The beautiful cars of Pebble Beach Concours d’Elegance could represent the end of an era – The Verge
Pebble Beach doesn’t pretend to be inclusive. You have to be invited to show your car, which means you have to mingle and make friends in this moneyed set. Many longtime owners hire studied craftsman, some of whom graduated from McPherson College’s Automotive Restoration Technology Program, and the process can take several years and cost six or even seven figures.
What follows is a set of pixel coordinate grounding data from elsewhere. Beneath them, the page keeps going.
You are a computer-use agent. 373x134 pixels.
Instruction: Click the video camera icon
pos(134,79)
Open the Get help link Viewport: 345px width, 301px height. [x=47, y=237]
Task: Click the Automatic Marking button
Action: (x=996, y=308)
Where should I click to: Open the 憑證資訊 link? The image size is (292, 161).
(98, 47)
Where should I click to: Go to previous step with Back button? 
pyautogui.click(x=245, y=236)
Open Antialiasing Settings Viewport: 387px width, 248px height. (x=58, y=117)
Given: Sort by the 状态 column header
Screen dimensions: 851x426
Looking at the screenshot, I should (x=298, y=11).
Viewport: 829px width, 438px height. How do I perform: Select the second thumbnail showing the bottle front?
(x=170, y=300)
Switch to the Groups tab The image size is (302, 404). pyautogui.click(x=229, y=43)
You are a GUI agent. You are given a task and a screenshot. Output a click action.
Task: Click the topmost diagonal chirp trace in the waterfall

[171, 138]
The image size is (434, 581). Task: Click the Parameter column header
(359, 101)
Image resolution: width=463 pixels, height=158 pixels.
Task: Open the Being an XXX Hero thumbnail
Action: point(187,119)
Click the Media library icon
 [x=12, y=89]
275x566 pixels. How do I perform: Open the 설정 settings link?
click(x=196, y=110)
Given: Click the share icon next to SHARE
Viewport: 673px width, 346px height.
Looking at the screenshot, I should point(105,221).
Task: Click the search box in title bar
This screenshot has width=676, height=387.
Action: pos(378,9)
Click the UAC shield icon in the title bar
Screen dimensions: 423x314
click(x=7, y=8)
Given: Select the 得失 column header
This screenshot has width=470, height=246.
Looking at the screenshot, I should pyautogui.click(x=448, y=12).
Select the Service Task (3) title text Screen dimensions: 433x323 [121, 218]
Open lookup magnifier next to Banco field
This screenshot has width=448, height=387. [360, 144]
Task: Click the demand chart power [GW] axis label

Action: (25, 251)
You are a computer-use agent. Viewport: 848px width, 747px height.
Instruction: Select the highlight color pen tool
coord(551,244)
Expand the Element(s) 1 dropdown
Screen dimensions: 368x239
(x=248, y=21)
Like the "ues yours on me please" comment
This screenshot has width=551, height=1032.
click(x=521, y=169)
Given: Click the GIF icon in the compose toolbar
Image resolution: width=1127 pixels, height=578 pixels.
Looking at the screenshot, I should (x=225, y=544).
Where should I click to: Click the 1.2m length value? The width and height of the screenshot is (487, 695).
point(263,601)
By noon, the field was packed in a way that resembled a crowded outdoor art opening. For enthusiasts, there was much ogling at under-the-hood advancements of the combustion engine. Many of the participants were dressed in period finery and bespoke millinery to accentuate their cars. The very-French Delahayes, two-seater Indy cars, vintage BMW motorcycles and art cars, Elvis Presley’s cool 507 BMW, and my personal favorite the Italian engineer, designer, and coach builder Bizzarrini received featured treatment at this year’s Concours. It culminated, as it does every year, with the best in show award on Sunday evening, which went to the 1936 Lancia Astura Cabriolet once owned by Eric Clapton and designed by the famed master coachbuilder Pinin Farina.
For the love of cars, there is no better gathering in the United States. It’s the physical story of the automobile come to life from a time when making and driving cars was not a utilitarian intention, but a wild symbol of innovation and audacity. These cars were about what they made people feel. The architect Le Corbusier called the car, “a machine for living” and had the panache to pose with his Voisin. That’s what continues to stoke my interest in the cars displayed at Pebble Beach.
Not everyone who comes to Pebble Beach cares to unearth the stories of yesteryear. Like anything high-dollar, many came to ogle in the presence of money and power in close proximity to the Bay Area. The auction houses reportedly sold nearly $345 million worth of vehicles during Monterey Car Week, a number that’s impressive, but actually in continued decline from 2014. The standout exception was a Jaguar D-Type Roadster that sold for $21,780,000 at Sotheby’s. While the collector car market isn’t hurtling to new heights, in this crowd the hurt doesn’t cut all that deep.